Task objective -
Replace "Viewport" with "Window" in the lines that begin at the one containing "Click the magnifier icon in program search" and stop after the one containing "click(37, 108)", leaving everything else unchanged, and give only those lines.

Provided records -
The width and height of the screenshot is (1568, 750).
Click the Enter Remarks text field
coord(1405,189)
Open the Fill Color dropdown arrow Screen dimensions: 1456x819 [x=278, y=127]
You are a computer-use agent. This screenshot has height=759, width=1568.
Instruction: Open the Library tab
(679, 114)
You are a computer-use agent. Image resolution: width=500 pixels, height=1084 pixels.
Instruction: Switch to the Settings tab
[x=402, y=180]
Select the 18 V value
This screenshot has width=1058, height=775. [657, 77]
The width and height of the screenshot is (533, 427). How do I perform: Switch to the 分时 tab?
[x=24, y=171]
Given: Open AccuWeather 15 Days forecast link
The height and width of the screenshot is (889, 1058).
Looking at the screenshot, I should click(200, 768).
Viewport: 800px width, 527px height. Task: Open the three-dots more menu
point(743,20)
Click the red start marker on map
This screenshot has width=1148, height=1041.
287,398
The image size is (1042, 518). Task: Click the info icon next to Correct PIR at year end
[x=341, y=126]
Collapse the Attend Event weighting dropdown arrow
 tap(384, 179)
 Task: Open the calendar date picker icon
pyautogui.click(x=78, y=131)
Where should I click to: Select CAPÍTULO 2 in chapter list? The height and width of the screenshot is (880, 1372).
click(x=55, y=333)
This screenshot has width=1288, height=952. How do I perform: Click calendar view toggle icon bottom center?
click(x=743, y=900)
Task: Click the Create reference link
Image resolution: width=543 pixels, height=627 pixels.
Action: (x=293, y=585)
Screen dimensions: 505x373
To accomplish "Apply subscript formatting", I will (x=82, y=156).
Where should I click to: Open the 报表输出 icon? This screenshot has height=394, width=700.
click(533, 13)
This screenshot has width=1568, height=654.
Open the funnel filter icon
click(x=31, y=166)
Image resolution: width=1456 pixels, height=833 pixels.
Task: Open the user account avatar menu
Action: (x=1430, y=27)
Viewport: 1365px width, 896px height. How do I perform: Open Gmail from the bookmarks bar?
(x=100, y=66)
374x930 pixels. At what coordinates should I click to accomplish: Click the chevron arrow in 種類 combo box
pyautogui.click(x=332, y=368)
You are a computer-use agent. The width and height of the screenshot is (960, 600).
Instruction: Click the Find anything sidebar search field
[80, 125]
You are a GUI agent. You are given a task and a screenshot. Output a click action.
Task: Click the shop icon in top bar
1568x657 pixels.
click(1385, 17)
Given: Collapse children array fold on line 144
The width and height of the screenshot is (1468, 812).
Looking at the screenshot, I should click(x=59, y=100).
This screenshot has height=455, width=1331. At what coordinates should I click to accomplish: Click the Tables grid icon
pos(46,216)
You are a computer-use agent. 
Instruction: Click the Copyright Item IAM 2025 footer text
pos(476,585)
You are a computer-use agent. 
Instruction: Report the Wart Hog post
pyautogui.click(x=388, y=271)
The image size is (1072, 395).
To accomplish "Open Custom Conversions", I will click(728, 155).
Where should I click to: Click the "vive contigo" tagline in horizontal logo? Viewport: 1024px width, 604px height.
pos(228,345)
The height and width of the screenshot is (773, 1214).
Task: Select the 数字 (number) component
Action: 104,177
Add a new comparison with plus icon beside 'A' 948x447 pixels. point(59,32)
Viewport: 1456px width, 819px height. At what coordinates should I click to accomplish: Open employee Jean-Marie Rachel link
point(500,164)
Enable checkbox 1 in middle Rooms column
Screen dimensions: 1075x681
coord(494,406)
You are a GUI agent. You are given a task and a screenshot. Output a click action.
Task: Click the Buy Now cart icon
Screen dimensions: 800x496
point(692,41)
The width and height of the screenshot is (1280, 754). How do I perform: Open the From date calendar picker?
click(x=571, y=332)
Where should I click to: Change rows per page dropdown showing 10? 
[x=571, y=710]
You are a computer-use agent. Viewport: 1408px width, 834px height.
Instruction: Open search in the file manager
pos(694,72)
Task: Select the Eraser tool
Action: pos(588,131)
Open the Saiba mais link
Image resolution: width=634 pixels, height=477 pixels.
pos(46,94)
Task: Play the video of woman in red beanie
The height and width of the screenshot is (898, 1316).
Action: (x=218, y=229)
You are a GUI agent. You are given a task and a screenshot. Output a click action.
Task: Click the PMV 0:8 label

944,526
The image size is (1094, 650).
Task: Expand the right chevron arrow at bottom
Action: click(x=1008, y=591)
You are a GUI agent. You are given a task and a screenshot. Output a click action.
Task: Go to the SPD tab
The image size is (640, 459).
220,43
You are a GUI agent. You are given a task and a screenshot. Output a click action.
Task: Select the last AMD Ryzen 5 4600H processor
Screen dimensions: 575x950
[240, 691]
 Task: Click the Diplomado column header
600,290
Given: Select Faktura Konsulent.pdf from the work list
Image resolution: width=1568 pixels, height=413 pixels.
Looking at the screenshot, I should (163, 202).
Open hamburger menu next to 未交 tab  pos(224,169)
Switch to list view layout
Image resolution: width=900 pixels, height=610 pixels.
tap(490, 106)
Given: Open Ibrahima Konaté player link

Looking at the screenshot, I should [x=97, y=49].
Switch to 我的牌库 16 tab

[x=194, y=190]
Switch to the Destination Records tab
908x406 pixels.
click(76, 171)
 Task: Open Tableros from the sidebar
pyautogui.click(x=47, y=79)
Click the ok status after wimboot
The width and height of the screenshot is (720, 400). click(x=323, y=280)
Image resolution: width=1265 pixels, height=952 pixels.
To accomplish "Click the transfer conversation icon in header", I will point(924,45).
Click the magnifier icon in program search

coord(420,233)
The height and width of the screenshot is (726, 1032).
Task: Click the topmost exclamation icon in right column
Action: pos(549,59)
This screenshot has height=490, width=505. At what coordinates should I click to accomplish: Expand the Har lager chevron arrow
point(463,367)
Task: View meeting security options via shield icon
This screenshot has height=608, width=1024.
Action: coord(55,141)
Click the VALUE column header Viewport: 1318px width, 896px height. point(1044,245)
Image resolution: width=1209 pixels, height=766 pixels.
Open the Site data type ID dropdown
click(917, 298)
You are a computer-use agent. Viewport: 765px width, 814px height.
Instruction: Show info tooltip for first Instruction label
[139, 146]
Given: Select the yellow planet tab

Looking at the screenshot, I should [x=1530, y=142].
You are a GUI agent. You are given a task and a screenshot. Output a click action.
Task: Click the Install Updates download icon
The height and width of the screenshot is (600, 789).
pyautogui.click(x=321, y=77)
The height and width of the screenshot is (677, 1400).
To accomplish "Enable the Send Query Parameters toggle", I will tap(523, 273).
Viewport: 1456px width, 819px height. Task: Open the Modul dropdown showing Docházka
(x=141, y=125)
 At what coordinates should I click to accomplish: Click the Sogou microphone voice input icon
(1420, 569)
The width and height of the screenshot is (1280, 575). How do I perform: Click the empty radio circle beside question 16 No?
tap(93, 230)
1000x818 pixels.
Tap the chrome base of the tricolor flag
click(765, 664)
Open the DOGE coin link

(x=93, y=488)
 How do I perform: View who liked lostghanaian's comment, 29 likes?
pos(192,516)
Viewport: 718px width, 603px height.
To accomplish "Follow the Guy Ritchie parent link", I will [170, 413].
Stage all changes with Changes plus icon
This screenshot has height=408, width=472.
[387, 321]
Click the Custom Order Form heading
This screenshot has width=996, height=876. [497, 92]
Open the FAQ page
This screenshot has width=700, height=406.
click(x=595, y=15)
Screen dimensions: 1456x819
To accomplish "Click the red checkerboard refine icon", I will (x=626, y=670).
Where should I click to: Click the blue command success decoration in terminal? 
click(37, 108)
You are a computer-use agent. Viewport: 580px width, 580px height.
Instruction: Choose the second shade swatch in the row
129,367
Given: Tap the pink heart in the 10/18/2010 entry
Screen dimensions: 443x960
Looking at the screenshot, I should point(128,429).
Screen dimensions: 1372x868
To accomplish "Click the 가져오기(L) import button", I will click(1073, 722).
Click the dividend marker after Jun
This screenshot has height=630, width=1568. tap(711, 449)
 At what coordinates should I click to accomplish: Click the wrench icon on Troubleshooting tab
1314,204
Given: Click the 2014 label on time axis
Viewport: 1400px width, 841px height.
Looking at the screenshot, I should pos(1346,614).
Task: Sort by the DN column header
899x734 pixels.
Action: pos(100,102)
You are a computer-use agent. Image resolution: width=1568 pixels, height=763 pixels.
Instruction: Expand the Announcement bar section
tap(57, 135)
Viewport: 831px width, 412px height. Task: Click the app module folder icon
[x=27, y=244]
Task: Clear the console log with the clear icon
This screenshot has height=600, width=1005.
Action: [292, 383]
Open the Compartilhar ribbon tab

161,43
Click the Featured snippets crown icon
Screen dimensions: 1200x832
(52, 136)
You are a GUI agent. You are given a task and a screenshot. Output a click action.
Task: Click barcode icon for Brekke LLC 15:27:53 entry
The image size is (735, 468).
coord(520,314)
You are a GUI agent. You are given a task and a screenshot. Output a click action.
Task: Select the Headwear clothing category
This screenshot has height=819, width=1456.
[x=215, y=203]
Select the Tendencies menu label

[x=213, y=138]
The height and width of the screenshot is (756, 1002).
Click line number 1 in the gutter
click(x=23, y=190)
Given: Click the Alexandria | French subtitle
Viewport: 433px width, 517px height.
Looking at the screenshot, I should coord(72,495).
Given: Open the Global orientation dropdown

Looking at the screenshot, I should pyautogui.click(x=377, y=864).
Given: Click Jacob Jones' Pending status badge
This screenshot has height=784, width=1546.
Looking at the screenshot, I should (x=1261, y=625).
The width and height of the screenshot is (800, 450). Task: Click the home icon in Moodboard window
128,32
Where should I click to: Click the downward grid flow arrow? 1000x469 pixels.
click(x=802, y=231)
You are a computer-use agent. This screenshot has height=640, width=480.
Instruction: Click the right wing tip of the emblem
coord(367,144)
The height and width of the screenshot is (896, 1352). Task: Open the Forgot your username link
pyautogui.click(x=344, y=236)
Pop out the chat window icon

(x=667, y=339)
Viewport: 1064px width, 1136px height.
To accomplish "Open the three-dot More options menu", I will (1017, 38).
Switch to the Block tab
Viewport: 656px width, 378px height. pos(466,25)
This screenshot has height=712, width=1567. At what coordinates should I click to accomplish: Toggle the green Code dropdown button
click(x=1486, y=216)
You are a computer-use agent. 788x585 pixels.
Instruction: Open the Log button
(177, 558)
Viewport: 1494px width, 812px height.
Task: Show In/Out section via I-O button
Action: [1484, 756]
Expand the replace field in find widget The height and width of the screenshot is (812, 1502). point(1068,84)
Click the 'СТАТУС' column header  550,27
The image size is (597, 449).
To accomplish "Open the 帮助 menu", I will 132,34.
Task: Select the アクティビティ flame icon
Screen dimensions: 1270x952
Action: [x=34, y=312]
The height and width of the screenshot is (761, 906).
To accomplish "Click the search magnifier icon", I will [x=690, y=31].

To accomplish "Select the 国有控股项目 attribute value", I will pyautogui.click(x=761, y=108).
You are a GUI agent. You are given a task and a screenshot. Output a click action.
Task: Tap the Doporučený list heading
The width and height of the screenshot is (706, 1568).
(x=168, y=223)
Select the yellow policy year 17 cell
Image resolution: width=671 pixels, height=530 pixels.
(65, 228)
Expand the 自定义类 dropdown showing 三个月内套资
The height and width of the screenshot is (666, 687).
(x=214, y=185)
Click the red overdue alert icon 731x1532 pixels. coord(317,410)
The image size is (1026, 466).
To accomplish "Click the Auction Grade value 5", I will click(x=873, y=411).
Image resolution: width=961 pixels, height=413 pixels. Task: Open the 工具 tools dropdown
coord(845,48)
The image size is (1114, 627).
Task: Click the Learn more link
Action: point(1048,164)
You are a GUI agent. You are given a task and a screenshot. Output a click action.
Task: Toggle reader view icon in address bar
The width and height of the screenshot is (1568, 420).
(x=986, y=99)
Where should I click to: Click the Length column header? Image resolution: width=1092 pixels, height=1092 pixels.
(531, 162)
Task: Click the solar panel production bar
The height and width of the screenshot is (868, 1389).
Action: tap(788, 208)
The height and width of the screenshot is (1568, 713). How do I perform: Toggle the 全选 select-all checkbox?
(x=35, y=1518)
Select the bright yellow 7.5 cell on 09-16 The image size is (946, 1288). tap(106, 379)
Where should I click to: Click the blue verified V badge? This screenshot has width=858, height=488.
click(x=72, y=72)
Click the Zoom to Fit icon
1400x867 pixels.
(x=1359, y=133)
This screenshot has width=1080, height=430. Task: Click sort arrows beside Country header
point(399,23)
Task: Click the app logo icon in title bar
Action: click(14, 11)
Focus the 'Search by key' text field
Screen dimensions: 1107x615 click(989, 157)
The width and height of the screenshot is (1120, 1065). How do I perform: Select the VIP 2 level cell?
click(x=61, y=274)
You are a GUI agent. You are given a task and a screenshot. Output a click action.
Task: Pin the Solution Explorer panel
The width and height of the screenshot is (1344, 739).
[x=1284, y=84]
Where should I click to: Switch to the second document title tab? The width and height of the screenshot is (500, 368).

Solution for this task -
Click the magnifier icon in program search

coord(420,233)
The height and width of the screenshot is (726, 1032).
Task: Click the topmost exclamation icon in right column
Action: pos(549,59)
This screenshot has height=490, width=505. At what coordinates should I click to accomplish: Expand the Har lager chevron arrow
point(463,367)
Task: View meeting security options via shield icon
This screenshot has height=608, width=1024.
Action: coord(55,141)
Click the VALUE column header Window: 1318px width, 896px height. point(1044,245)
Image resolution: width=1209 pixels, height=766 pixels.
Open the Site data type ID dropdown
click(917, 298)
You are a computer-use agent. Window: 765px width, 814px height.
Instruction: Show info tooltip for first Instruction label
[139, 146]
Given: Select the yellow planet tab

Looking at the screenshot, I should [x=1530, y=142].
You are a GUI agent. You are given a task and a screenshot. Output a click action.
Task: Click the Install Updates download icon
The height and width of the screenshot is (600, 789).
pyautogui.click(x=321, y=77)
The height and width of the screenshot is (677, 1400).
To accomplish "Enable the Send Query Parameters toggle", I will tap(523, 273).
Window: 1456px width, 819px height. Task: Open the Modul dropdown showing Docházka
(x=141, y=125)
 At what coordinates should I click to accomplish: Click the Sogou microphone voice input icon
(1420, 569)
The width and height of the screenshot is (1280, 575). How do I perform: Click the empty radio circle beside question 16 No?
tap(93, 230)
1000x818 pixels.
Tap the chrome base of the tricolor flag
click(765, 664)
Open the DOGE coin link

(x=93, y=488)
 How do I perform: View who liked lostghanaian's comment, 29 likes?
pos(192,516)
Window: 718px width, 603px height.
To accomplish "Follow the Guy Ritchie parent link", I will [170, 413].
Stage all changes with Changes plus icon
This screenshot has height=408, width=472.
[387, 321]
Click the Custom Order Form heading
This screenshot has width=996, height=876. [497, 92]
Open the FAQ page
This screenshot has width=700, height=406.
click(x=595, y=15)
Screen dimensions: 1456x819
To accomplish "Click the red checkerboard refine icon", I will (x=626, y=670).
Where should I click to: Click the blue command success decoration in terminal? 
click(37, 108)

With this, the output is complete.